[START OF SOURCE EXTRACT]
For these reasons, I am certain that we can and will have budgetary surpluses in the years ahead, so long as we follow policies that will promote dynamic economic growth. The American economy finds itself today between the period of postwar readjustment, which was prolonged by the Korean conflict, and the potentially great boom of the late sixties and seventies, when a new flood of family formation will demand new housing, consumer goods, and other installations. If we merely sit by and wait for tomorrow's prosperity, it may never come. But if we do what we need to do today, we will reap tomorrow the benefits of growing production and income, and revenues in the Federal budget.

On all of these questions we must neither seek nor expect unanimity. Disagreement and dissent are fundamental to a free society. But we can expect reliable and responsible debate, and this organization has made a notable contribution to such a debate.

I know we can continue to work together in this vein, determined to find solutions to some of our most vexing economic problems. The course I have attempted to chart is, I believe, a responsible one. We have balanced the risks of doing too much against those of doing too little. We have balanced our domestic goals and our international obligations. We have balanced the demands of national defense against our civilian needs. We have balanced the private desires of our citizens against our public requirements.

With your help and the help of all of those in business, labor, and other professions, who share your concern for the future, we shall build a future from which all Americans can take pride as well as sustenance.
[END OF SOURCE EXTRACT]
[START OF DATA EXCERPT]
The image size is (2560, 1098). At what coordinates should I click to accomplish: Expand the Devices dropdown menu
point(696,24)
[END OF DATA EXCERPT]
» YOUR INSTRUCTIONS
Pick up the address on economic growth and budget surpluses where it stops and continue it with a few more sentences.

» RESPONSE FOR THIS EXERCISE
Thank you.

[A question and answer period followed.]

[1.] Q. Mr. President, I am interested in the impact on the economy that the investor owned utility industry in America can have at this time, and would like to ask one question about it for your comment.

The investor-owned electric utility industry has the largest investment in plant and equipment of any industry in America. Each year it makes the largest annual investment in plant and equipment of any industry in America, and it is the largest taxpayer of any industry in America.

I know around this country of a number of projects involving hundreds of millions of dollars of new capital expenditure which would be carried out immediately if it was not for the position of the administration, which I am quite convinced is adverse to the electric utility industry in America. I am wondering if you believe that a more favorable attitude towards that industry might not be a stimulant to the economy, which would be highly desirable at this time in our national situation.

THE PRESIDENT. Well, to make it more precise, what is it in the attitude of this administration which has had this adverse effect?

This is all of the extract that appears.